Latex Caulk is real easy. Takes a second to install, sticks well, no rolling in the hand to form a bead, holds enough water for drilling. and wipes off with a rag with a swipe. The water drains away when the cut is through and the caulk is wet and wipes of easily.


----------



## RainMan 2.0 (May 6, 2014)

I have duct seal also, it’s very similar to plasticine. I could have easily rolled it into a dam and stuck it on there . Maybe this was a dumb idea lol

Actually I have to cut an outside section off one tile , so my contraption will work good for that


----------



## kp91 (Sep 10, 2004)

Press-seal, duct-seal, monkey-poo.... call it what you want, that stuff has 10,000 uses


----------



## Cherryville Chuck (Sep 28, 2010)

RainMan 2.0 said:


> I’m just assuming you’d get a better life out of the cutter as opposed to dry ?
> The set I bought were pretty cheap, so I thought it may be a good idea to help them along . I need to cut two 2-3/4” holes , and possibly more if I screw up . I have this feeling they get you threw once and that’s it .
> Ok I just read the info on amazon , and it says to use water . So I guess I’ve got the right idea , but perhaps overkill
> https://www.amazon.ca/gp/product/B017AVIXZU/ref=ppx_yo_dt_b_asin_title_o09_s00?ie=UTF8&psc=1


I have a 4 1/2” diamond disc for an angle grinder that was advertised as wet or dry. It would be pretty hard to use wet. I can’t believe how much stucco, brick, block, and rock it’s cut so far and it’s still going. I think it mostly depends on what the diamonds are brazed on with and how high a temperature it can stand. Diamonds can get red hot and that doesn’t seem to affect them. If the instructions say use water then do it. If the bits are made to cut glass then the water may be to keep the glass from shattering due to uneven heating.


----------



## DaninVan (Jan 1, 2012)

" If the bits are made to cut glass then the water may be to keep the glass from shattering due to uneven heating."
-Charles 
Maybe keep the silica dust under better control as well. Don't need to be breathing that stuff!


----------



## TenGees (Sep 12, 2012)

In the sign business I saw several people cutting mirror, glass and tile using the method Brian mentioned. They put a donut of what looked like plumbers putty around the hole and filled it with water.


----------



## RainMan 2.0 (May 6, 2014)

TenGees said:


> In the sign business I saw several people cutting mirror, glass and tile using the method Brian mentioned. They put a donut of what looked like plumbers putty around the hole and filled it with water.

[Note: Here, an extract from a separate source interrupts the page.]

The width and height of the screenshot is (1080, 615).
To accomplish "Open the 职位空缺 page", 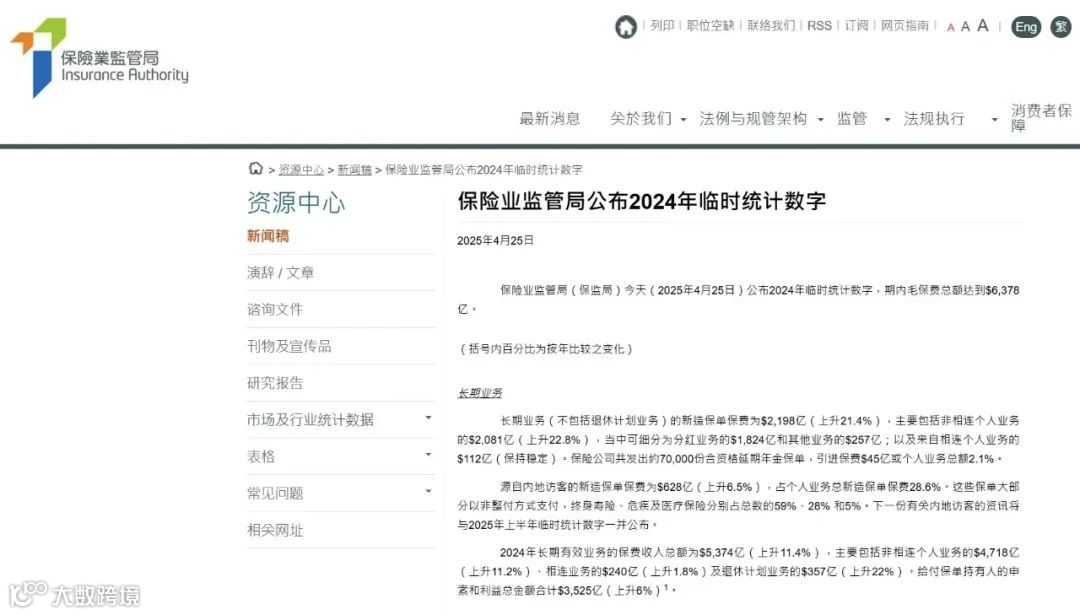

That would work great ,with one exception, mosaics . I just thought about this,and it would be tough to seal all the small cracks between the little tiles .
I think my idea should work great for that application


----------



## Biagio (Mar 2, 2013)

RainMan 2.0 said:


> I’m just assuming you’d get a better life out of the cutter as opposed to dry ?
> The set I bought were pretty cheap, so I thought it may be a good idea to help them along . I need to cut two 2-3/4” holes , and possibly more if I screw up . I have this feeling they get you threw once and that’s it .
> Ok I just read the info on amazon , and it says to use water . So I guess I’ve got the right idea , but perhaps overkill
> https://www.amazon.ca/gp/product/B017AVIXZU/ref=ppx_yo_dt_b_asin_title_o09_s00?ie=UTF8&psc=1


For a one-off, cut a piece of foam rubber (sponge) to fit inside the cutter, then soak it in water and cut away.


----------



## RainMan 2.0 (May 6, 2014)

Well I tried it yesterday and it worked awesome . Actually better than anticipated,as I had to line the bit up with the felt marker line I traced ,so I could see it clearly.
Also I cut kerdi board templates , and I’m going to tape them to the tule as a guide and see how that works , as opposed to guiding the hole saw to the felt marks.

I should have taken video, as it certainly has no shortage of water cooling as it’s swirling around the bit


----------



## TenGees (Sep 12, 2012)

Looking good, Rick.


----------



## Stick486 (Jan 4, 2013)

mimac said:


> Latex Caulk is real easy.
> .


Butyl rubber works better than latex...
but putty is still the least mess and waste...


----------



## Williamrush (Apr 19, 2021)

Personally, after I made repairs in my house I had problems with tiles and cleaning so I decided to resort to tiles and grout cleaning because I really needed help because I was not able to handle so much work on my own. For three consecutive days, employees from this company came to me, and to my surprise, everything was done extremely quickly and beautifully. What I liked the more was the fact that they had with them specialized cleaning devices and detergents that I had not heard about before and it was clear that they are professionals in the field.


----------



## RainMan 2.0 (May 6, 2014)

Williamrush said:


> I just needed it. Thanks for sharing.


Welcome to the forum


----------



## old55 (Aug 11, 2013)

Welcome to the forum @Williamrush


----------



## mgmine (Jan 16, 2012)

What size are the tiles? If they are the ones pictured you would simply pull them off the backing and cut each little tile to size. If it is a big tile then the angle grinder would work. It doesn't have to be a round hole the valve just needs to be able to fit. The outside cover of the valve will have a seal on it and you can also caulk around the inside. Normally it's the cement board underneath that has the large hole in it and not the tile. The valve is placed so that it just sticks out enough to be flush with the outside tile. That hole that the stem fits through can be cut with a bit or just a little of each side of the tile cut off. Try not to overthink it. It's really a simple cut that should take any set out and should able to be done in a few minutes.


----------



## Roland Johnson (Oct 27, 2015)

RainMan 2.0 said:


> Me smart ,well I haven’t tried so we’re not exactly sure yet .
> I’m working on tiling my tub/shower alcove ,and I’ve never cut a hole before.
> I watched a few YouTube videos where the guy was angling in the diamond bit with a cordless drill to get it started ,and then straightened it out as it dug in .
> 
> ...


I drill holes in glass bottles all the time and use a dam of either plumbers putty or window glazing putty, drill press is best because you can control pressure better.
Do it like cast iron low and slow 
My diamond hole saws are from e-bay


----------